◆ Problem details: Work out the count of lines in the material where the string "will" shows up, and reply with it alone.

Top of Supplied material

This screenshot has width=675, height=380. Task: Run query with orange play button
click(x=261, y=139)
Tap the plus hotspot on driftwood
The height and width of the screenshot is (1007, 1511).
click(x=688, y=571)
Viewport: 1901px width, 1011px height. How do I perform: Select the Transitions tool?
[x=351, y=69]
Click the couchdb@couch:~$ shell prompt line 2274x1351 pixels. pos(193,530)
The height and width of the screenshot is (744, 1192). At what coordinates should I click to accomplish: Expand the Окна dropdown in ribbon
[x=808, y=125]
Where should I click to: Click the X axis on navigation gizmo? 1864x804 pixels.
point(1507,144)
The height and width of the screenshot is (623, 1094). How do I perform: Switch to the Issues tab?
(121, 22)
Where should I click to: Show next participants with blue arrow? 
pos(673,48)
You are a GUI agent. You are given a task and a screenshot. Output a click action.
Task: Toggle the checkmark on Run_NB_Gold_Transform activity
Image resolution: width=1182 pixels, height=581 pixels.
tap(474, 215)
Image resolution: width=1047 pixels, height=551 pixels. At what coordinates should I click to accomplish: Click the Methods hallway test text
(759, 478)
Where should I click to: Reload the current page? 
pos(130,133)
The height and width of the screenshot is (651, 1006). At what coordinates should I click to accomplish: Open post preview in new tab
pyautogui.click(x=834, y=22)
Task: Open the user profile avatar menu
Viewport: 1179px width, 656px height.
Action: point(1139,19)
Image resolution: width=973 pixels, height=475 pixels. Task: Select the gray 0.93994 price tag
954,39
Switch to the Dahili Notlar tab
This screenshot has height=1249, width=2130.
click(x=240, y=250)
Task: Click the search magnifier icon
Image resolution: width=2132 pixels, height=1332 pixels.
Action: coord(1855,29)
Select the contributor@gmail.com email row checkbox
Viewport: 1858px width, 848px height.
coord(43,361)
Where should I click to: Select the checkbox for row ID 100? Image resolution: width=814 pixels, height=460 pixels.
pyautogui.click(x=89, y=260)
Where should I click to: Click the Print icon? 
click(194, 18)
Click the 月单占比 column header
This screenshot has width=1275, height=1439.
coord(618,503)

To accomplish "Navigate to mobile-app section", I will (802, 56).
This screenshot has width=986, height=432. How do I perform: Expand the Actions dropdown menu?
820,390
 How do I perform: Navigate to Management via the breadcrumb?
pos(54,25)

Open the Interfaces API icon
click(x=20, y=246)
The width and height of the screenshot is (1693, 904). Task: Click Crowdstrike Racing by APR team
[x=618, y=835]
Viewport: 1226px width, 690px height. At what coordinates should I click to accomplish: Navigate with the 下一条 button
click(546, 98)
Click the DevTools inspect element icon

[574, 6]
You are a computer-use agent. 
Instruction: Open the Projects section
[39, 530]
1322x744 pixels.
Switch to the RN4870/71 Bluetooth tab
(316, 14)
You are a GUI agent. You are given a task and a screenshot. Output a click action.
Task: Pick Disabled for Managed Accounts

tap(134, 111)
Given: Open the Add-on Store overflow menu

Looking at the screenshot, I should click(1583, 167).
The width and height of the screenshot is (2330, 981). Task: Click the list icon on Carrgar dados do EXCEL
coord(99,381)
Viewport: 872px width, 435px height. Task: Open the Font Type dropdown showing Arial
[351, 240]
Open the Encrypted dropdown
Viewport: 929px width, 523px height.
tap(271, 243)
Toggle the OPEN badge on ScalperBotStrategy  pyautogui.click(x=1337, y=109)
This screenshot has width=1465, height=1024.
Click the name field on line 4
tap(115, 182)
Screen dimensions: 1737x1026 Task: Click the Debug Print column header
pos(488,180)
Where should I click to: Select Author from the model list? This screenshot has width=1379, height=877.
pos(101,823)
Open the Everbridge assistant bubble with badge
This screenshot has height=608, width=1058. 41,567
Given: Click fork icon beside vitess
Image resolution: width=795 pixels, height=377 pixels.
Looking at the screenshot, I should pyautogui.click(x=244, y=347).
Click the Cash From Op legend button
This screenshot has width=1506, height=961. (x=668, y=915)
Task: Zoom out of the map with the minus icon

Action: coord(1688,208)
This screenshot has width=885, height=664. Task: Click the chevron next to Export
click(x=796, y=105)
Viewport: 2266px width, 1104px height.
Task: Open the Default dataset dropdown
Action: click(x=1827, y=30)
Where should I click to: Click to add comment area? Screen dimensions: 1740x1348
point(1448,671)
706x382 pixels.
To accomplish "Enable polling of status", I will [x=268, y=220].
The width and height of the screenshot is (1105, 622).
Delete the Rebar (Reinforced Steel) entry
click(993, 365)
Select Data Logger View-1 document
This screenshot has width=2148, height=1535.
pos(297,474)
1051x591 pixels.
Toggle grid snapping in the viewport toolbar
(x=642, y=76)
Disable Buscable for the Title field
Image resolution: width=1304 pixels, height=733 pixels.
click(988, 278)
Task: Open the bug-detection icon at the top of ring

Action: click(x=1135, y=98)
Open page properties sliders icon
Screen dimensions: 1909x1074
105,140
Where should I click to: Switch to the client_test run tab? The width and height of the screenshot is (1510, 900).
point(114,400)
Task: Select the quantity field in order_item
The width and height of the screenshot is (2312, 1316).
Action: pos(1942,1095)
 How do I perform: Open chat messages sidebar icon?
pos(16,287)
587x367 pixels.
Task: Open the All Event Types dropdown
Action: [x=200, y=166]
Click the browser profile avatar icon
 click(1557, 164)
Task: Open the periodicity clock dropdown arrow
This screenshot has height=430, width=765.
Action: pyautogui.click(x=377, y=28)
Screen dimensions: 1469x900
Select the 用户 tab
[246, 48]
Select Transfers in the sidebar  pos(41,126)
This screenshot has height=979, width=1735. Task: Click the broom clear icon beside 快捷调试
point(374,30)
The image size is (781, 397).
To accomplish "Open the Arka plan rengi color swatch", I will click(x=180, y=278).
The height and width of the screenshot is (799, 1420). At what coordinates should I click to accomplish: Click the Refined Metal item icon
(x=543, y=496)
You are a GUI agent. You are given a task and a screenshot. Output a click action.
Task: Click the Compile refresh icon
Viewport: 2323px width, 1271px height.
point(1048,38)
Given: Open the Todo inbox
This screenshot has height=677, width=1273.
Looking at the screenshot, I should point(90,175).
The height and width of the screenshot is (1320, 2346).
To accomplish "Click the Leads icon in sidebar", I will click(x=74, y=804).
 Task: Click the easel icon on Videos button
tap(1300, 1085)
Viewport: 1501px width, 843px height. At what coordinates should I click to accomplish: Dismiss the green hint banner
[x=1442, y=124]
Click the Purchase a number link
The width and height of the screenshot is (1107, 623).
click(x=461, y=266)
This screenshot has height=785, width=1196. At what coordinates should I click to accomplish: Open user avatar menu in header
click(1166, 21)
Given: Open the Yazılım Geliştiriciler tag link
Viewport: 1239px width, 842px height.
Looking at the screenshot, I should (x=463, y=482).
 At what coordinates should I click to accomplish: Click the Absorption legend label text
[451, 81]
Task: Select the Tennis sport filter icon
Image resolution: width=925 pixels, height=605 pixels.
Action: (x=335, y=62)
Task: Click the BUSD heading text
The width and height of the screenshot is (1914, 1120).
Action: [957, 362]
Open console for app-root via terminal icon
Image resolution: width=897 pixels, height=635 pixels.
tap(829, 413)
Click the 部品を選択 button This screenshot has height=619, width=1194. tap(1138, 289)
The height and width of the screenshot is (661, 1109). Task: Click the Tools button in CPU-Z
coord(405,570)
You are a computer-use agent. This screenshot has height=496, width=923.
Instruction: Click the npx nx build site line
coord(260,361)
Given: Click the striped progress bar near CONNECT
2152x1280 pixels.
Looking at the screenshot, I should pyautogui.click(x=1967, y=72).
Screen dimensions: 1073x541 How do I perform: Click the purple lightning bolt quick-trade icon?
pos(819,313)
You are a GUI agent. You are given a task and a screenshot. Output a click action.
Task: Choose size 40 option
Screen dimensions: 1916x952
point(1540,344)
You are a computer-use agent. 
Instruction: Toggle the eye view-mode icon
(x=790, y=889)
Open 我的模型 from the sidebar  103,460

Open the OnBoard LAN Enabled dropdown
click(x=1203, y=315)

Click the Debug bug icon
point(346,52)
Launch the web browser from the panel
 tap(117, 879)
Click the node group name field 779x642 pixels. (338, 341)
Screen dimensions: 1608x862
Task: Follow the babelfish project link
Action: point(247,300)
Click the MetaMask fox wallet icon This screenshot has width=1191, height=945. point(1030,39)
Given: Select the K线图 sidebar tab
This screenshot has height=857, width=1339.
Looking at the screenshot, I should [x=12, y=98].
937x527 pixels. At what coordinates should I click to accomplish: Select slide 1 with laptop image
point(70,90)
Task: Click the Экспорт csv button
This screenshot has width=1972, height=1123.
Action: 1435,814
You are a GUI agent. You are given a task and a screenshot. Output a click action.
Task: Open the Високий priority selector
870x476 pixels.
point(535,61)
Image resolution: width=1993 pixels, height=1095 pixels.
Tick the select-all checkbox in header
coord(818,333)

Bottom of Supplied material

◆ Response to this task: 4